◆ Goal of the exercise
In the listing below, the lines starting at the line with "Click the GBP/USD 30min chart title" and ending at the line with "This screenshot has height=452, width=666." are to be output verbatim. Images stay out of the copy.

◆ Recorded information
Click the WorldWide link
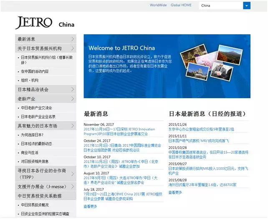Viewport: 268px width, 219px height. [158, 5]
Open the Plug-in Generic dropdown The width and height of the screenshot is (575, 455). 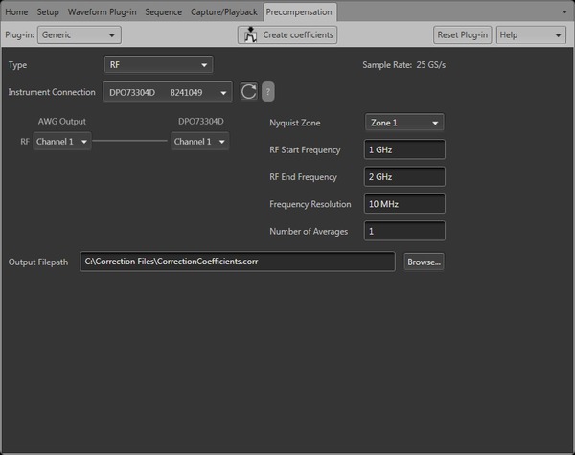coord(80,35)
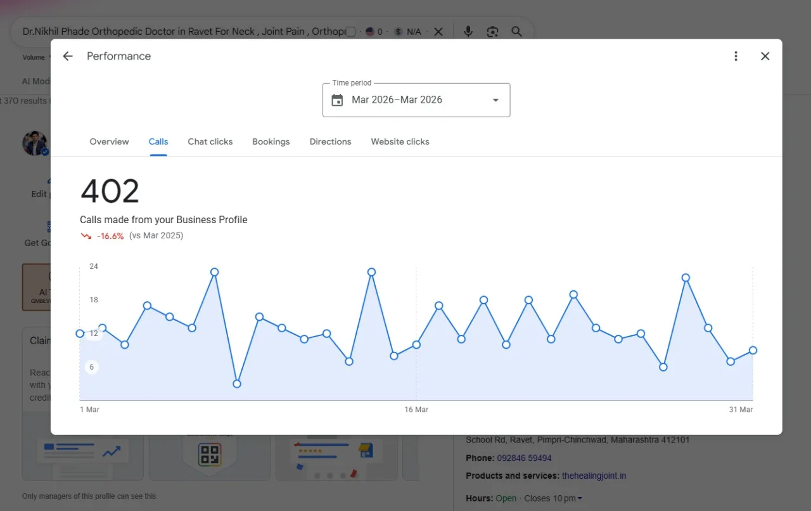Image resolution: width=811 pixels, height=511 pixels.
Task: Select the Chat clicks tab
Action: 210,141
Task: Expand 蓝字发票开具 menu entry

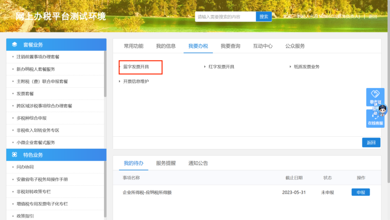Action: coord(136,67)
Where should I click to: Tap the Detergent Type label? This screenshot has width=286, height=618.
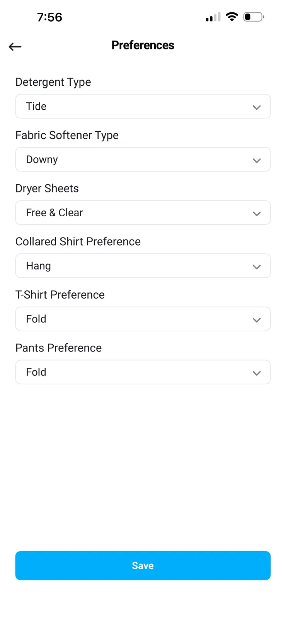coord(53,82)
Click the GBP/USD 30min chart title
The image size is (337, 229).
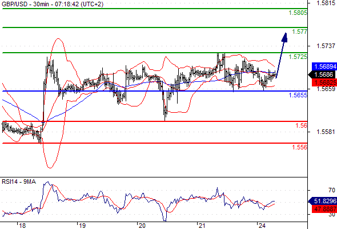(52, 4)
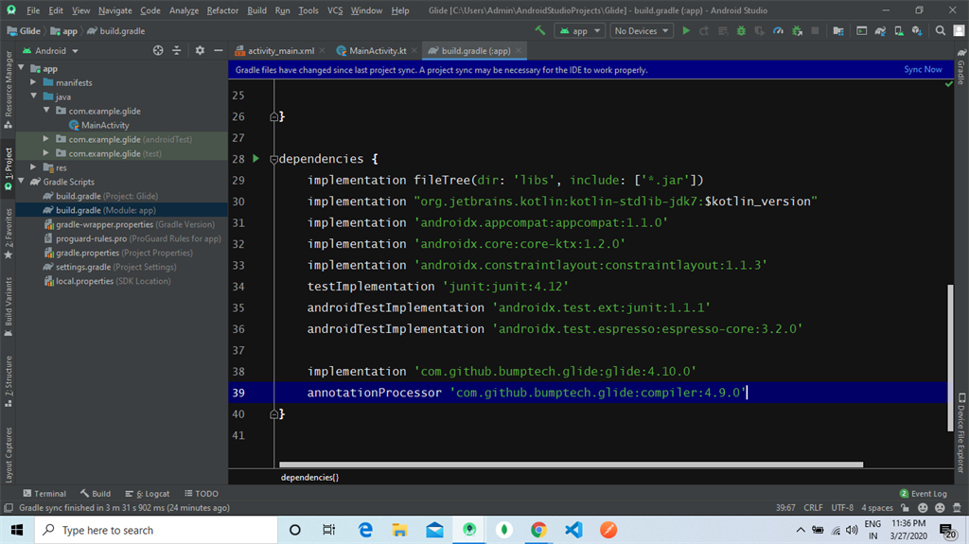Viewport: 969px width, 544px height.
Task: Click the Make Project hammer icon
Action: (540, 31)
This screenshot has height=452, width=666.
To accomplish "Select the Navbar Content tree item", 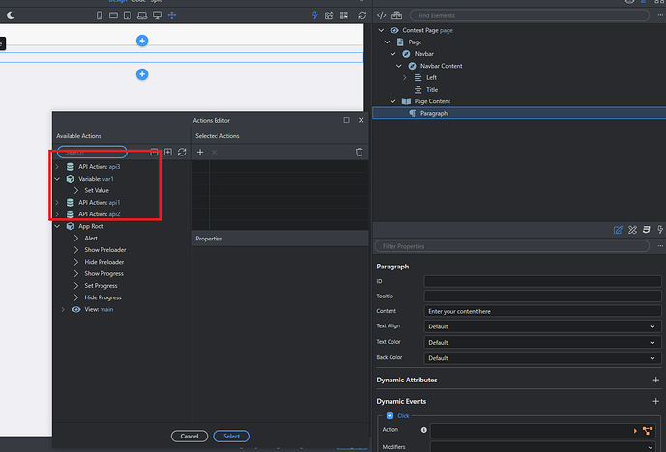I will tap(443, 66).
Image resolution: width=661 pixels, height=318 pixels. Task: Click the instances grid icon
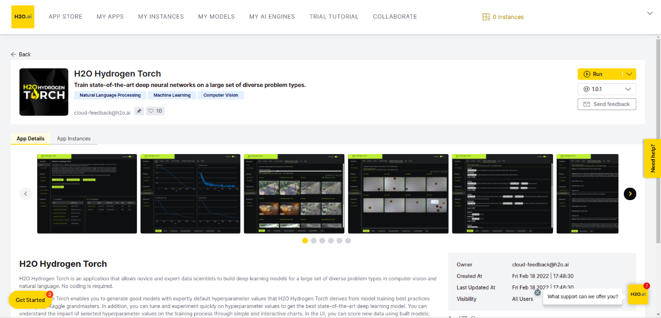[486, 17]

◆ Answer section
Click the GBP/USD 30min chart title
The image size is (337, 229).
(52, 4)
Viewport: 969px width, 544px height.
Task: Click the Make Project hammer icon
Action: (540, 31)
This screenshot has height=452, width=666.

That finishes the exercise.